Christ is not Jesus’ last name. The word Christ is a title, meaning the Anointed One, which many Christians so consistently applied to Jesus that to us it became like a name. But a study of Scripture, Tradition, and the experience of many mystics reveals a much larger, broader, and deeper meaning to “the Christ.”
Everything was made in Christ and through Christ. “Not one thing had its being but through him.” Similarly Hebrews 1:3 says that Christ “sustains the universe”: Christ is the radiant light of God’s glory and the perfect copy of God’s nature, sustaining the universe by God’s powerful command.
Like Saul’s experience on the road to Damascus (see Acts 9), we won’t be the same after encountering the Risen Christ. Many people don’t realize that Saul (Paul) never met the historical Jesus and hardly ever quotes Jesus directly. In almost all of Paul’s preaching and writing, he refers to the Eternal Christ Mystery or the Risen Christ rather than Jesus of Nazareth before his death and resurrection. The Risen Christ is the only Jesus that Paul ever knew! This makes Paul a fitting mediator for the rest of us, since the Omnipresent Risen Christ is the only Jesus we will ever know as well (see 2 Corinthians 5:16-17).
It is formally incorrect to say “Jesus is God,” as most Christians glibly do. Jesus is a third something which is the union of "very God" with "very man." For Christians, the Trinity is God, and Jesus came forth to take us back with him into this eternal embrace, which is where we first came from (John 14:3), and this is what it means to have an eternal soul.
The following New Testament passages give a clear cosmic meaning to Christ: Colossians 1, Ephesians 1, John 1, 1 John 1, and Hebrews 1:1-4. Jesus is the union of human and divine in space and time, and the Christ is the eternal union of matter and Spirit from the beginning of time.
Whenever the material and the spiritual coincide, there is the Christ. Jesus fully accepted that human-divine identity and walked it into history. Henceforth, the Christ “comes again” whenever we are able to see the spiritual and the material coexisting, in any moment, in any event, and in any person. All matter reveals Spirit, and Spirit needs matter to “show itself”! Therefore, “the Second Coming of Christ” happens whenever and wherever we allow this to be utterly true for us. This is how God continually breaks into history—even before the first homo sapiens stood in awe and wonder, gazing at the stars.

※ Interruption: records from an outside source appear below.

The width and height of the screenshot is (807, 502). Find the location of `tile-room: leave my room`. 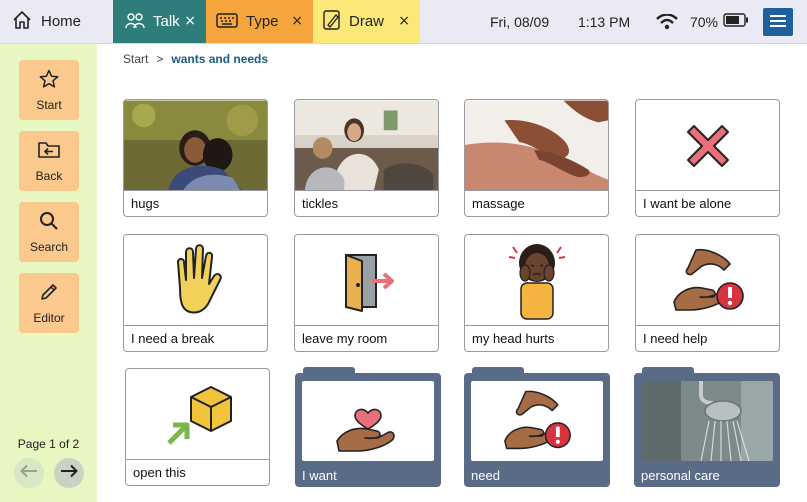

tile-room: leave my room is located at coordinates (366, 293).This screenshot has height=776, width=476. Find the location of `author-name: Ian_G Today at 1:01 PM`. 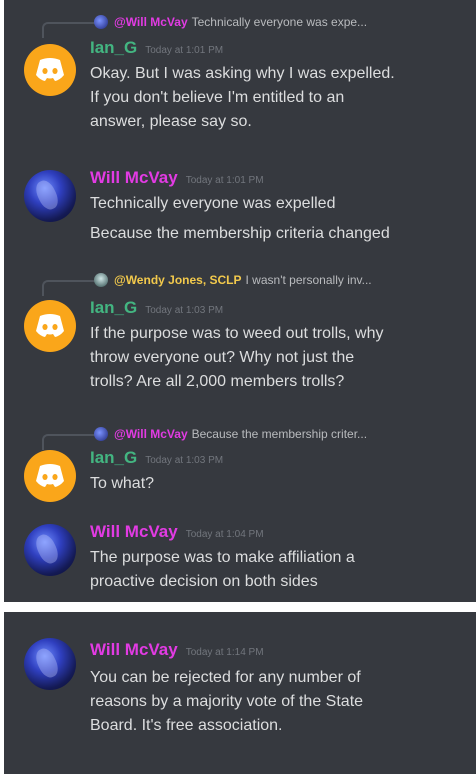

author-name: Ian_G Today at 1:01 PM is located at coordinates (156, 48).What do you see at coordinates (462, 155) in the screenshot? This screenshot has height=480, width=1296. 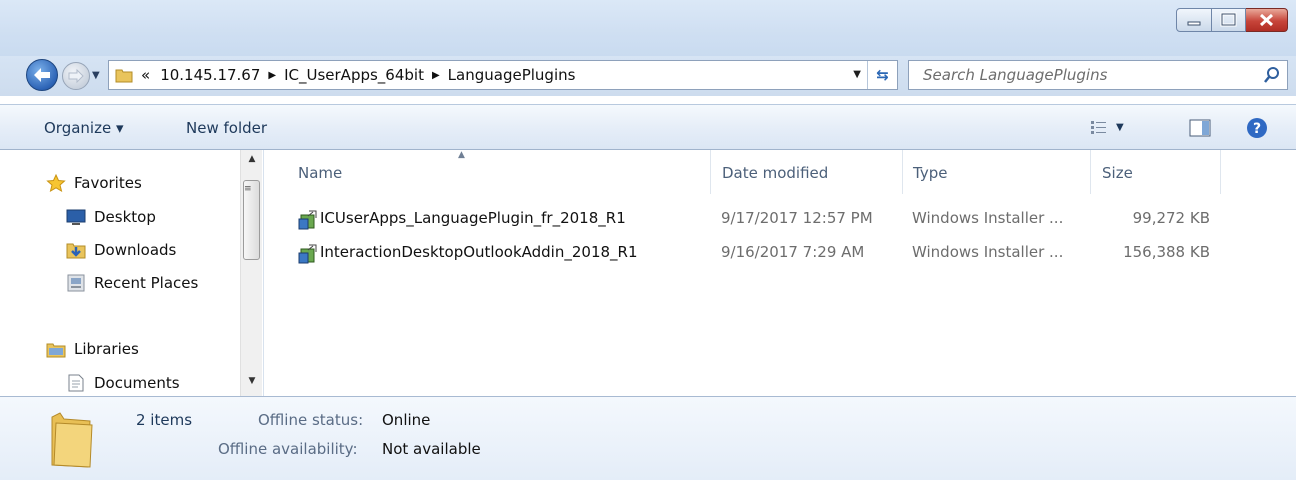 I see `sort-ascending-icon: ▲` at bounding box center [462, 155].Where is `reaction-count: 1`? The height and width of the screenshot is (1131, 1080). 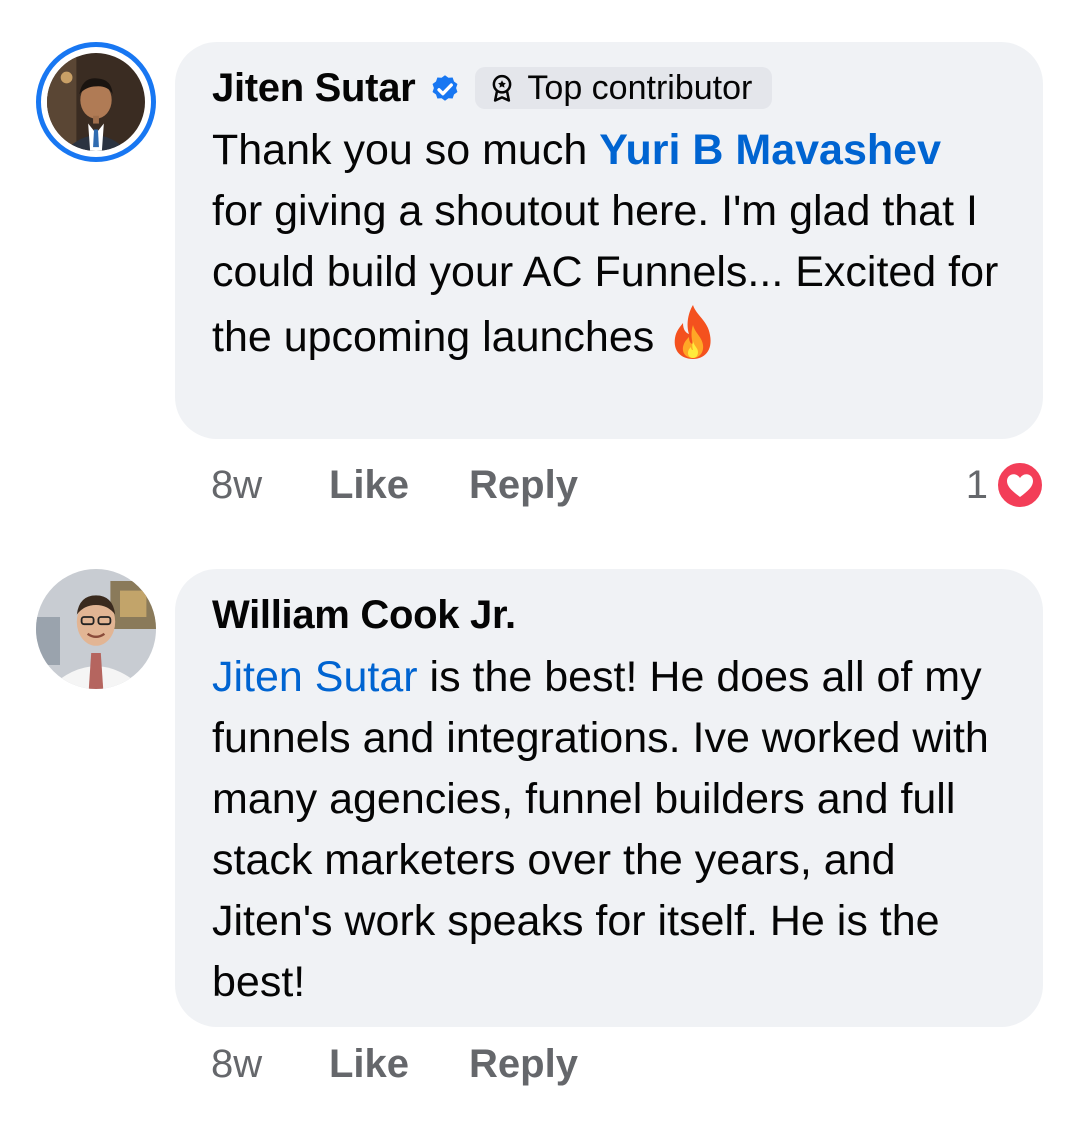
reaction-count: 1 is located at coordinates (976, 484).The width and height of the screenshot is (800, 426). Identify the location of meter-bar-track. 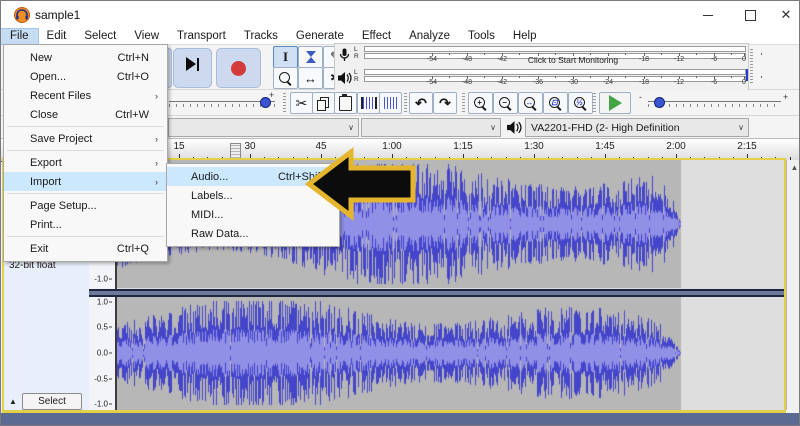
(555, 49).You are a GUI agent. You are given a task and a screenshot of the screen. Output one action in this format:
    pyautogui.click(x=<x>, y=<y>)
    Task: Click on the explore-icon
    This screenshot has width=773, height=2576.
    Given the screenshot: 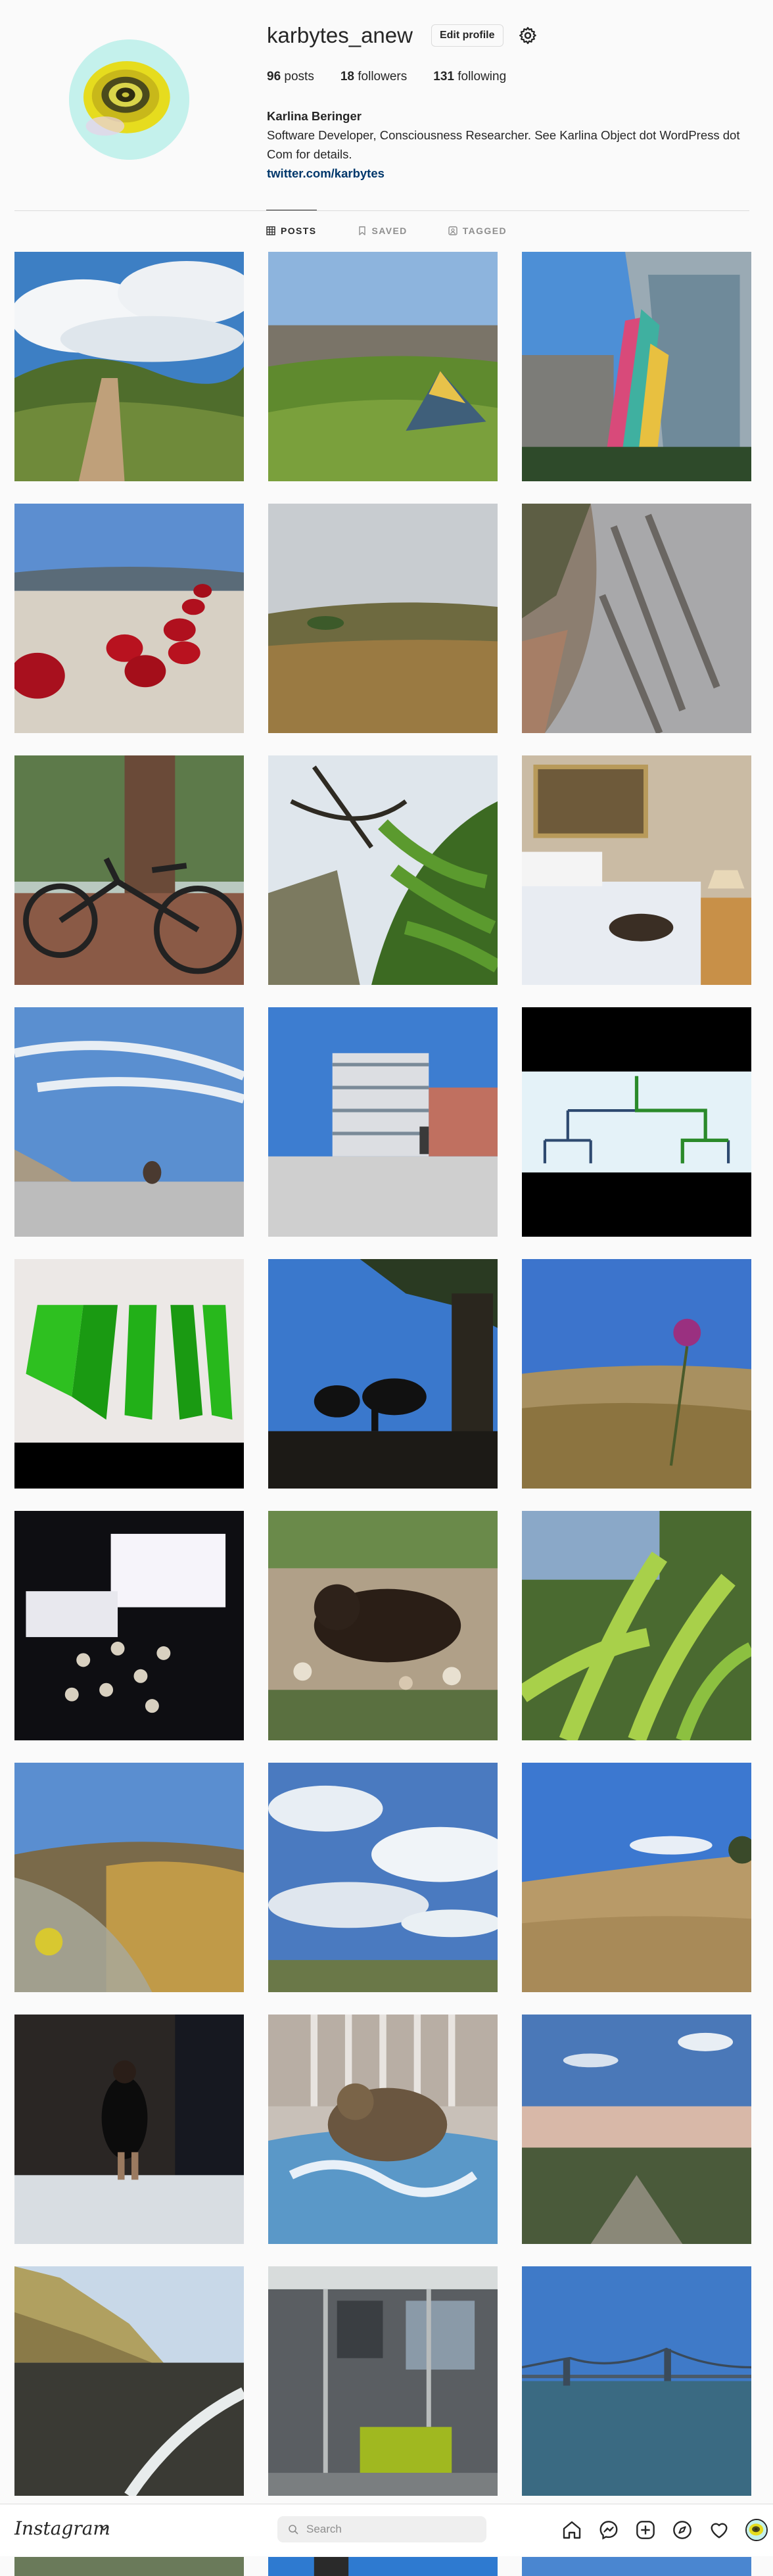 What is the action you would take?
    pyautogui.click(x=682, y=2530)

In reality we may not at all be loving the Christ who is the Alpha and Omega of history; instead we love a little Jesus whom we can stick in our pocket. We fell in love with the symbol instead of what Jesus fully represented. To love “Jesus, the Christ” is to love both the symbol and everything that he stands for—which is precisely everything. (In fact, Christ is another name for Everything.)